Egbert Hayessen: Zur Gedenkfeier kamen auch Verwandte des Widerstandskämpfers

Gedenken für den Widerstandskämpfer Egbert Hayessen: von links Hans-Hayo Hayessen, Herko Hayessen, deren Ehefrauen Karin und Hildegard, Bürgermeister Volker Steinmetz, Stadtverordnetenvorsteher Stefan Umbach und Erster Stadtrat Jürgen Rath. Foto: Schaake

Gensungen. Zur Gedenkfeier für den Widerstandskämpfer Egbert Hayessen fanden sich am Samstag etwa 70 Besucher an der Staatsdomäne Mittelhof ein - darunter auch Hayessens Sohn Hans-Hayo (71) und sein Neffe Herko (65).

„Ich bin ergriffen”, sagte Hans-Hayo Hayessen. „Dass Sie alle gekommen sind, ist wunderbar”, rief er den Besuchern zu. Er sei glücklich darüber, dass man eines Mannes gedenke, „der an Deutschland gedacht hat und nicht an seine Familie”. Seiner auf dem Mittelhof lebenden Familie habe Egbert Hayessen kein Wort von seiner Beteiligung am Widerstand gegen Hitler gesagt.

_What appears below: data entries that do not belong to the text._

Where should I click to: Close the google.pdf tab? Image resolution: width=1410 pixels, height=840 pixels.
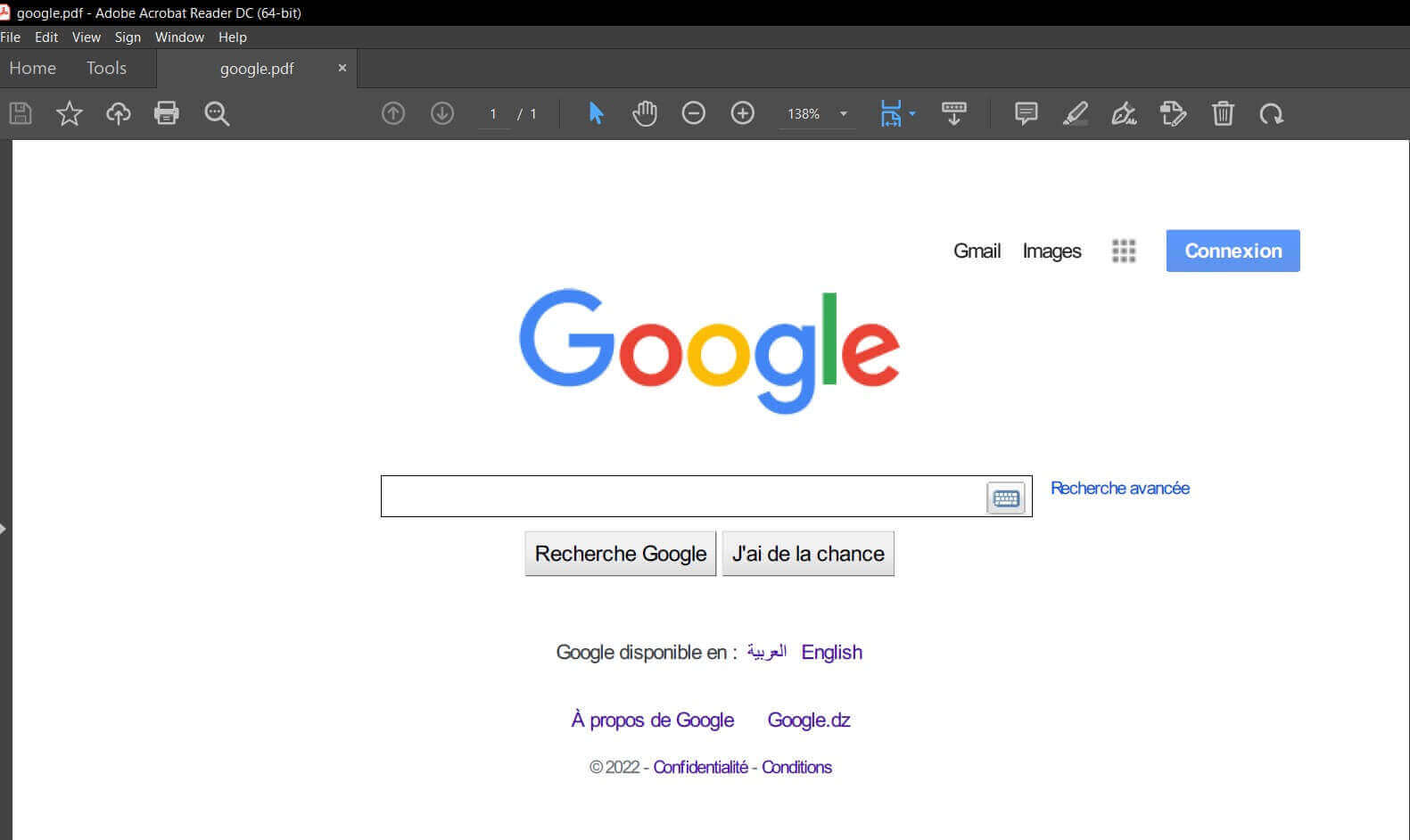click(x=342, y=68)
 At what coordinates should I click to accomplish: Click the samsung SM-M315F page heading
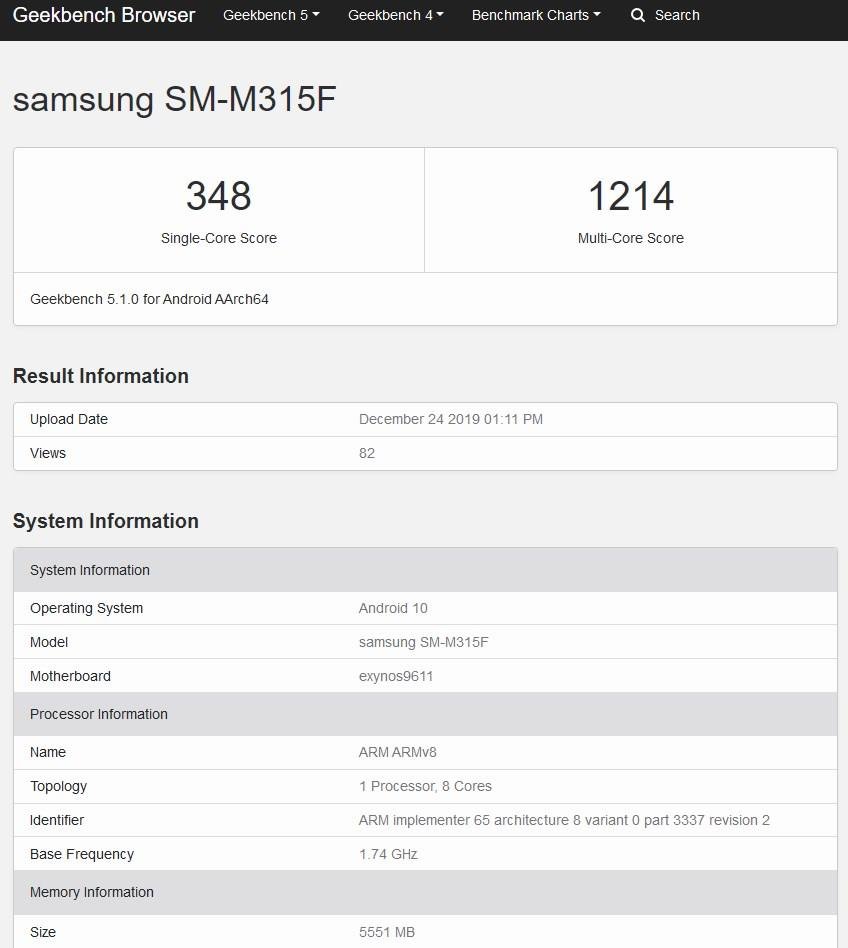174,100
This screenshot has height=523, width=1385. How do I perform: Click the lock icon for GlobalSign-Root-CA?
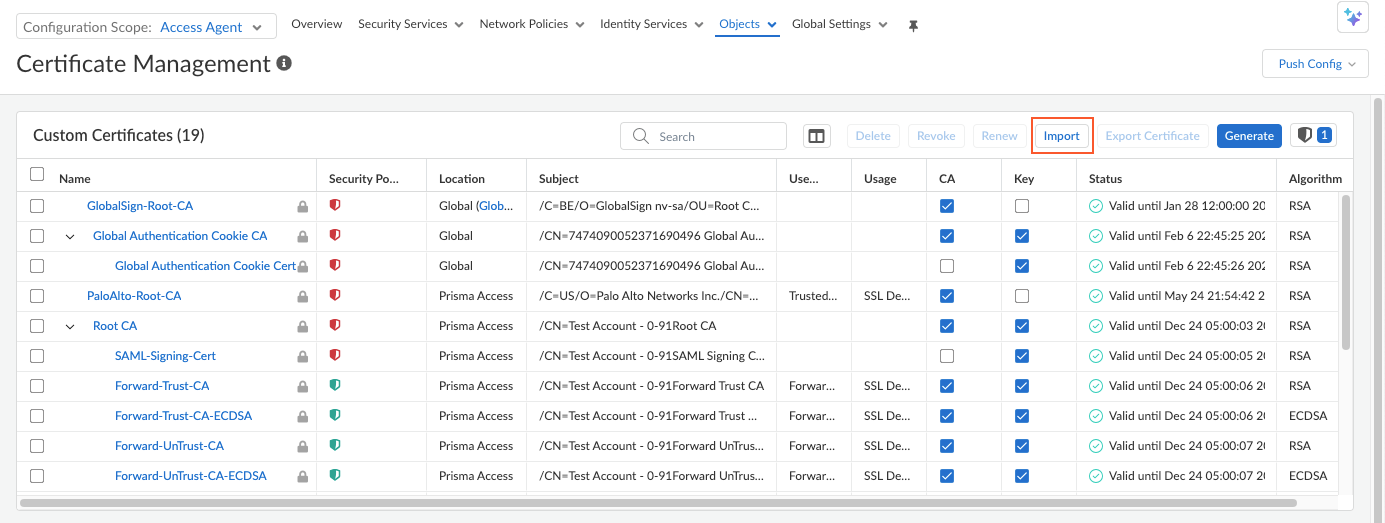tap(302, 207)
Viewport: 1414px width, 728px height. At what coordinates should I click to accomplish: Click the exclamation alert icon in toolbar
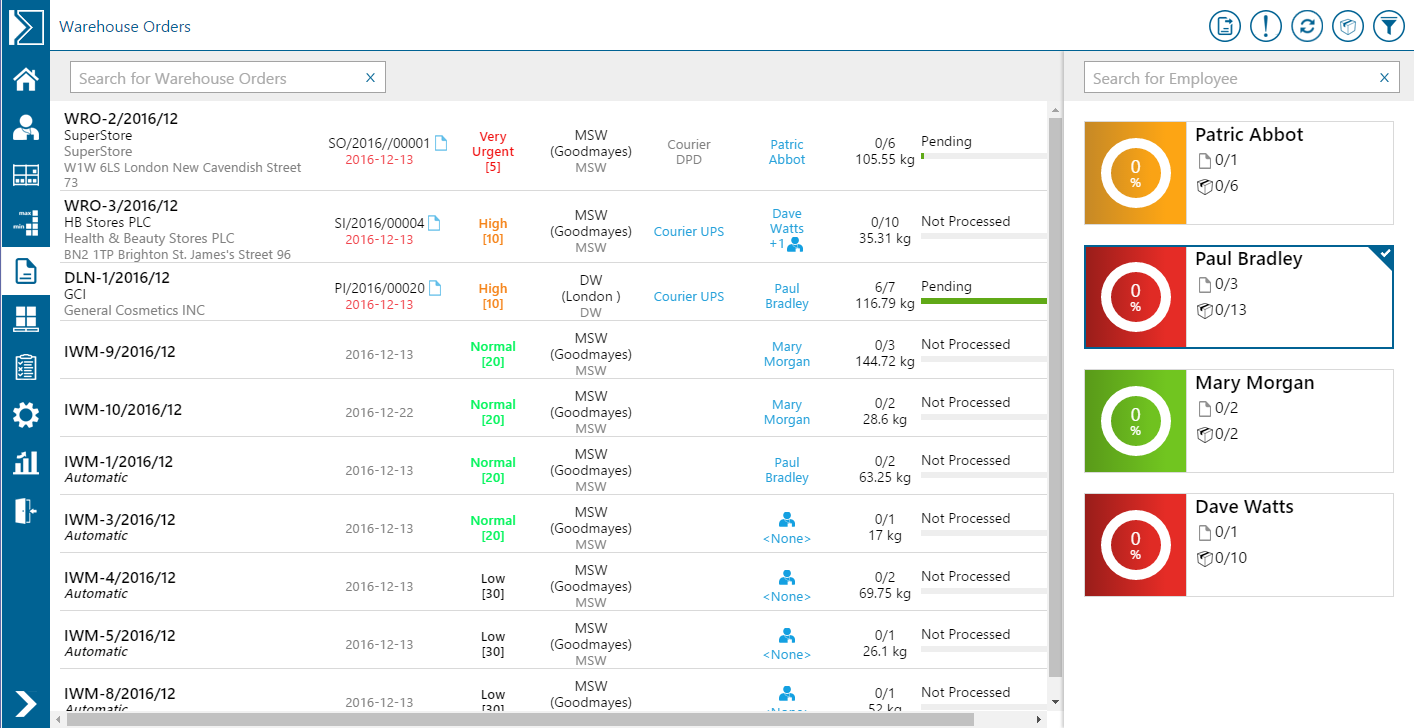click(1265, 26)
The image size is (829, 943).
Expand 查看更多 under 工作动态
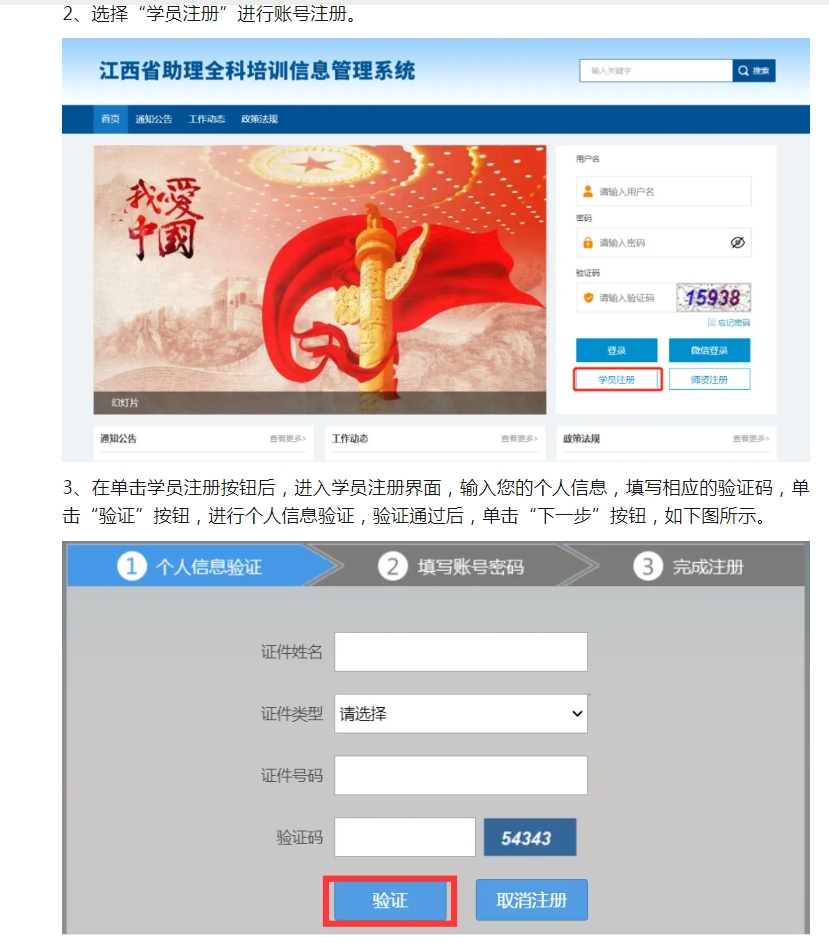[519, 438]
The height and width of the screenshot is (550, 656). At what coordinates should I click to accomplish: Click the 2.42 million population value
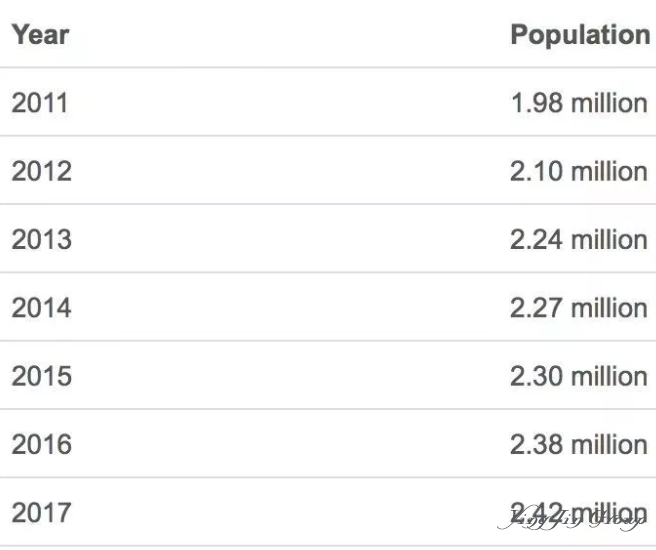579,512
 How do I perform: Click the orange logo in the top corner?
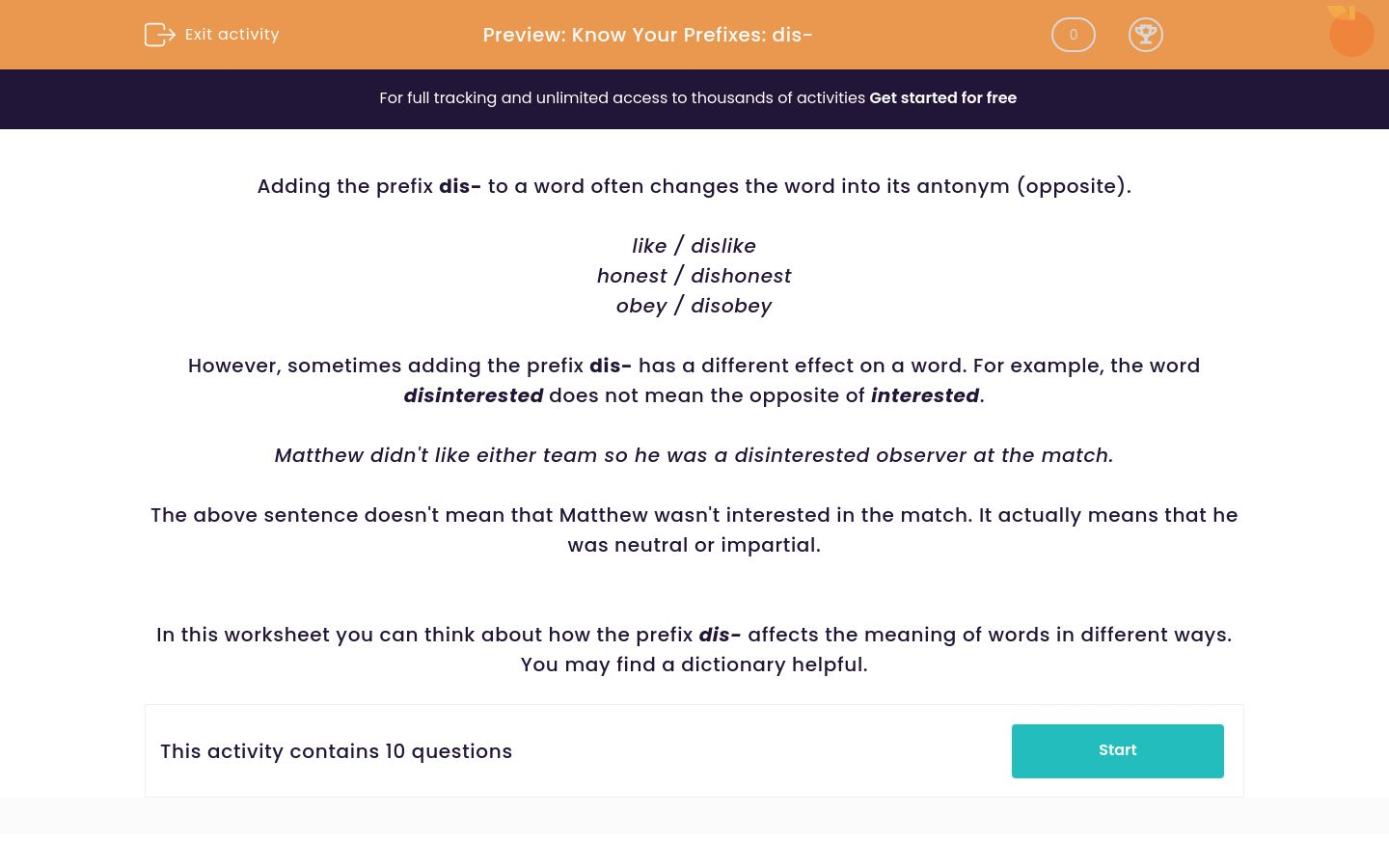[1351, 32]
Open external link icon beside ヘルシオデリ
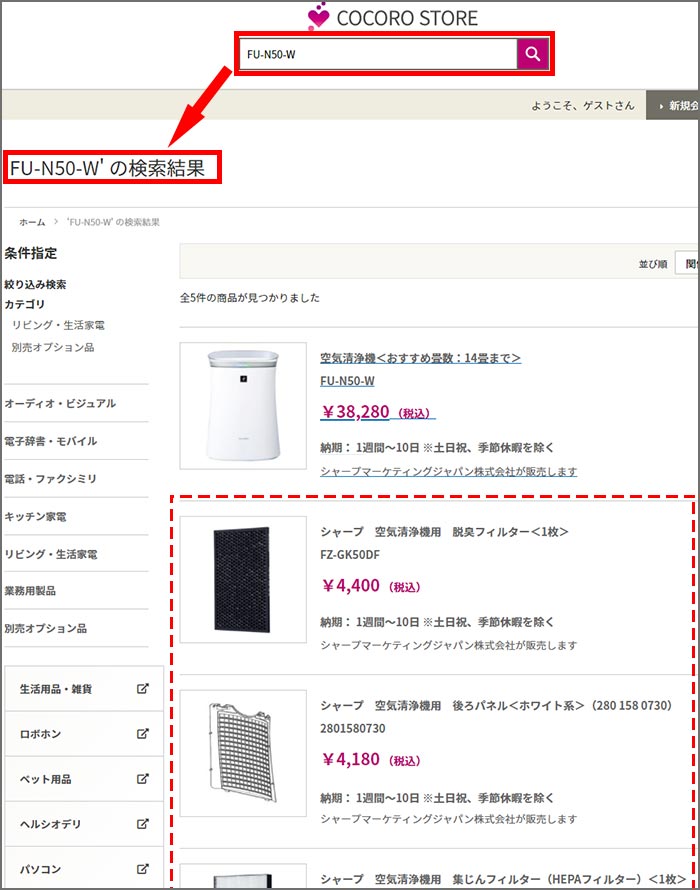 pos(142,824)
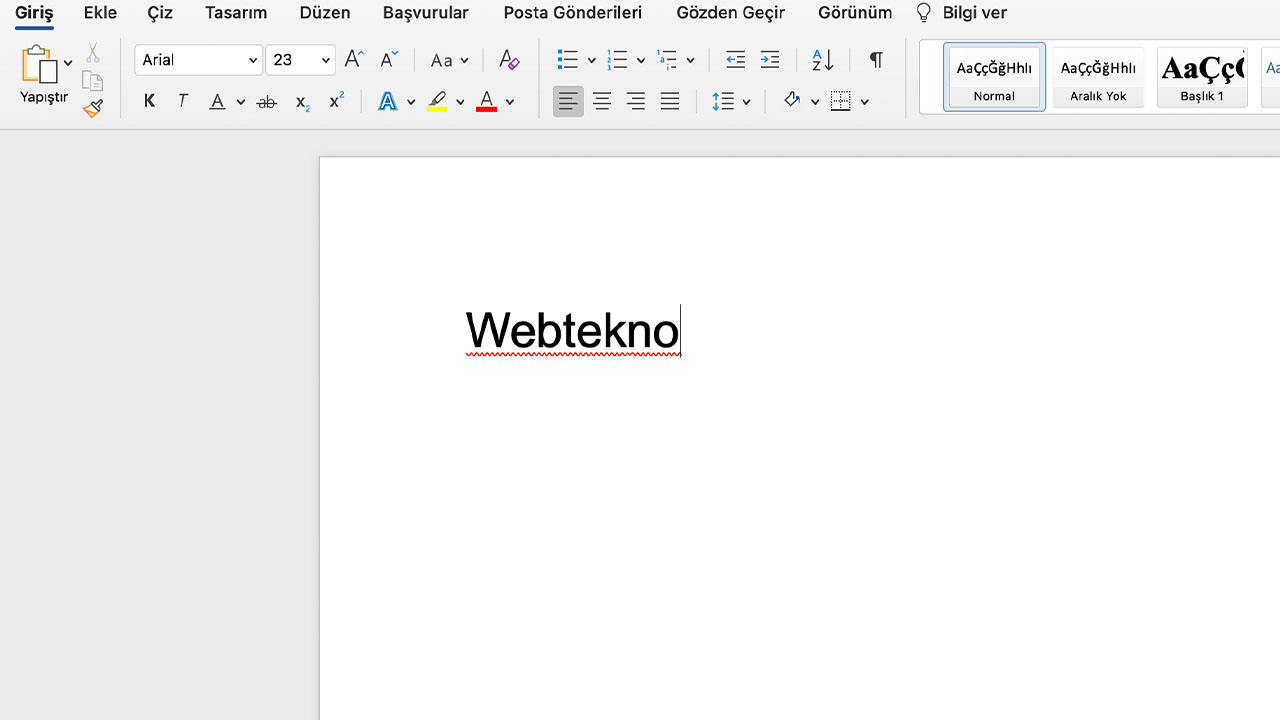Switch to the Ekle ribbon tab
The width and height of the screenshot is (1280, 720).
[x=100, y=13]
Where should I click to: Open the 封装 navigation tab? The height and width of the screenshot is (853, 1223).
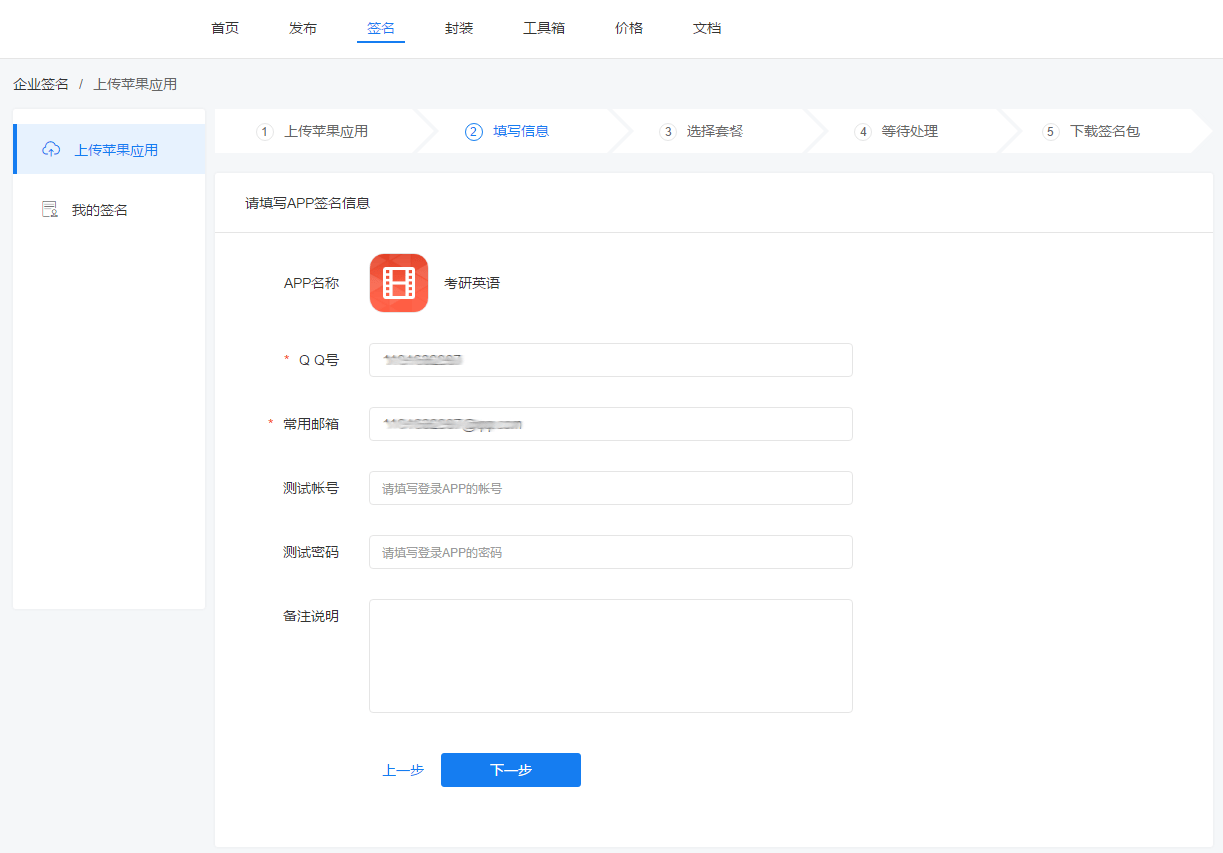tap(459, 28)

Am Samstag jährte sich der 100. Geburtstag des Majors im Generalstab, der am Attentat auf Adolf Hitler beteiligt war. Egbert Hayessen wurde am 15. August 1944 in Berlin-Plötzensee von den Nazis hingerichtet.

„Ich bin ergriffen.“

Mit einer Gedenkminute und dem gemeinsam gesprochenen Vaterunser wurde an Hayessen erinnert. Im Namen der Stadt Felsberg legten Bürgermeister Volker Steinmetz und Stadtverordnetenvorsteher Stefan Umbach ein Blumengebinde nieder. Für die Stadt Felsberg sei es Pflicht und Ehre zugleich, den Geburtstag Hayessens öffentlich zu würdigen, sagte Bürgermeister Volker Steinmetz.

Nach dem Attentat wurden Hayessens Eltern, seine Schwester Getrud von Saldern und seine Frau Margarete von der Gestapo verhaftet und über Monate in den Konzentrationslagern Buchenwald und Ravensbrück inhaftiert und verhört. Die beiden Kinder Hans-Hayo, zwei Jahre, und Volker, ein Jahr alt, kamen ins KZ-Kinderheim Bad Sachsa.

„Der Gensunger Landjäger-Meister Erich Troch hatte zuvor tagelang versucht, den Haftbefehl hinauszuzögern - leider vergeblich”, sagte Steinmetz.

Stadt will Kämpfer würdigen

Im Sommer 2014, 70 Jahre nach dem misslungenen Attentat auf Hitler, werde die Stadt „in geeigneter Weise alle Widerstandskämpfer aus unserem Stadtgebiet und unserer Region würdigen”, kündigte Steinmetz an.

„Das wäre toll”, sagte Hans-Hayo Hayessen auf HNA-Anfrage zu der Idee, in Gensungen einen Platz oder eine Straße nach dem Widerstandskämpfer zu benennen: „Wir würden uns geehrt fühlen. Wir waren gern hier zu Hause.” Nach Hayessen ist bereits der Weg vom Mittelhof zur Kartause benannt.